Childbirth, or labour and delivery, marks the end of pregnancy when one or more fetuses leave the uterus, usually via vaginal birth or caesarean section. Vaginal birth typically proceeds through three stages: gradual shortening and opening of the cervix, descent and birth of the baby, and expulsion of the placenta. A “fourth stage” covers the postpartum weeks as the mother recovers and the newborn adapts to life outside the womb. Early skin‑to‑skin contact and breastfeeding are now strongly encouraged worldwide.
Labour pain arises from powerful uterine contractions and stretching of tissues, but its intensity and meaning are shaped by culture, expectations, and emotional support. Pain relief ranges from breathing techniques, water immersion, and continuous support by midwives or doulas, to nitrous oxide, opioids, and epidural or spinal anaesthesia. When labour stalls or danger arises, clinicians may induce or augment contractions, assist delivery with forceps or vacuum, or perform a caesarean section. C‑sections are lifesaving in many complications but have risen far beyond medically necessary levels in some countries.

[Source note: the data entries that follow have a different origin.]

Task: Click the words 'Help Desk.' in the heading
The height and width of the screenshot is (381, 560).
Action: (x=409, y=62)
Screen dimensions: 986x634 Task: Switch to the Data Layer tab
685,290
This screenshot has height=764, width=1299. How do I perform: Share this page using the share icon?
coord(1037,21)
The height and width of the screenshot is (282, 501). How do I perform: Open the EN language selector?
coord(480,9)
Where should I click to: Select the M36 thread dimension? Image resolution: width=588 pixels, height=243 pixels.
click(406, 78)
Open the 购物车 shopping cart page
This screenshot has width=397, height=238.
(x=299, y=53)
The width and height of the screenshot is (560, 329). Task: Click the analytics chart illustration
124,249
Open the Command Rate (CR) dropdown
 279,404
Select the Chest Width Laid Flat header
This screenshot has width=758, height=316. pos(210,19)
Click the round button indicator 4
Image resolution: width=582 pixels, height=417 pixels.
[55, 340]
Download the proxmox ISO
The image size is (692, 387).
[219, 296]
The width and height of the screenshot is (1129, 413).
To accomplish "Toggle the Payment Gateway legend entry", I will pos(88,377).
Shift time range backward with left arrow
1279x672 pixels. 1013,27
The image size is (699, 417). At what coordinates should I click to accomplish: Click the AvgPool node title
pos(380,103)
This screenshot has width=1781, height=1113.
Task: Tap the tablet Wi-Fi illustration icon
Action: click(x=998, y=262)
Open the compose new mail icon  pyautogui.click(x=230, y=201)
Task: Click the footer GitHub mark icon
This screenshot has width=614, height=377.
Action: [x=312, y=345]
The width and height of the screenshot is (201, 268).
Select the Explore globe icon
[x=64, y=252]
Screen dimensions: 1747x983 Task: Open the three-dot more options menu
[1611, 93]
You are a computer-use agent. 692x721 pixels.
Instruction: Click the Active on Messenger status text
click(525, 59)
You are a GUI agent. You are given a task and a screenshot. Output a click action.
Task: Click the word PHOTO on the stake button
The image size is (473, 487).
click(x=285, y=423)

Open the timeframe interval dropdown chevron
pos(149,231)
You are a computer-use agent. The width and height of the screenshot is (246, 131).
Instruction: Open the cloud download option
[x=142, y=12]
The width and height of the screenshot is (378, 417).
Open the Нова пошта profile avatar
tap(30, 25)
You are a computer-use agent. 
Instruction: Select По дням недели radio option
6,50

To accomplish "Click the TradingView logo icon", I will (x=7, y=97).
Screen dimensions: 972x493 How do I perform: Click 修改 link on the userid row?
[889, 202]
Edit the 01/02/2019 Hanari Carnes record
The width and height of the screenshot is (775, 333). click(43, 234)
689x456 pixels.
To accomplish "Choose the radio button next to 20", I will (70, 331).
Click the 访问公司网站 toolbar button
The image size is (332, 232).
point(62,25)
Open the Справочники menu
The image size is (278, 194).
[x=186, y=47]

Complications such as obstructed labour, postpartum haemorrhage, infection, eclampsia, and psychological disorders can seriously harm or kill mothers, while newborns are threatened by prematurity, lack of oxygen, infection, and trauma. Despite dramatic global declines in maternal deaths since 1990, hundreds of thousands of women and about 2 million stillborn babies are lost each year, especially in low‑resource settings. The article also traces the historical shift from home to hospital birth, the rise and controversy of pain medication, evolving roles of midwives and physicians, and persistent inequalities—exemplified by the United States’ unusually high maternal and infant mortality among rich nations.